Job A: Translate this sentence from the Allas introduction into Spanish: "A bucket is a container for objects that may also include metadata describing the bucket."

Quoted text:

[Start]

Introduction to the Allas storage service
What is Allas?
Allas is CSC's general purpose research data storage server. It is a part of the CSC storage portfolio and can be accessed on the CSC servers as well as from anywhere on the internet. Allas can be used both for static research data that needs to be available for analysis and to collect and host cumulating or changing data. A CSC project is required to import data to Allas. Allas can be used to host data for as long as the CSC project is active.
From the technical point of view, Allas is a modern object storage system. It comes with the S3 and Swift interfaces on a CEPH storage. In practice, this means that instead of files, the data is stored as objects in buckets. A bucket is a container for objects that may also include metadata describing the bucket.
The stored objects can be of any data type, such as images or compressed data files. In general, objects are similar to files. The object storage can be used for a variety of purposes. It has benefits but also limitations.
Benefits
- The object storage can handle practically any static data.
- The data can be accessed from anywhere using the URL.

[End]

Source records:
[Start]

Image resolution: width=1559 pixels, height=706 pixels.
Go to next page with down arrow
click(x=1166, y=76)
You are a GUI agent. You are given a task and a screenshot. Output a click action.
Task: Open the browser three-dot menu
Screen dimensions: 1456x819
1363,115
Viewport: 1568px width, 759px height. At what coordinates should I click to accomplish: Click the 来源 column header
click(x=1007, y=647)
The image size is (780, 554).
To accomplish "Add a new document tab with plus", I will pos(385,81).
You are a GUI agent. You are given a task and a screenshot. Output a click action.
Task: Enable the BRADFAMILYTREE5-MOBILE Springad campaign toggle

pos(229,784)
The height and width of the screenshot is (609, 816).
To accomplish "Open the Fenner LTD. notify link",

[End]

Job B: Rewrite the part of the entries that opens with the line containing "The image size is (780, 554)." and closes with the line containing "pos(229,784)" as a numbered list, omitting blank lines.

Full response A: Un bucket es un contenedor de objetos que también puede incluir metadatos que describen el bucket.

Full response B:
1. The image size is (780, 554).
2. To accomplish "Add a new document tab with plus", I will pos(385,81).
3. You are a GUI agent. You are given a task and a screenshot. Output a click action.
4. Task: Enable the BRADFAMILYTREE5-MOBILE Springad campaign toggle
5. pos(229,784)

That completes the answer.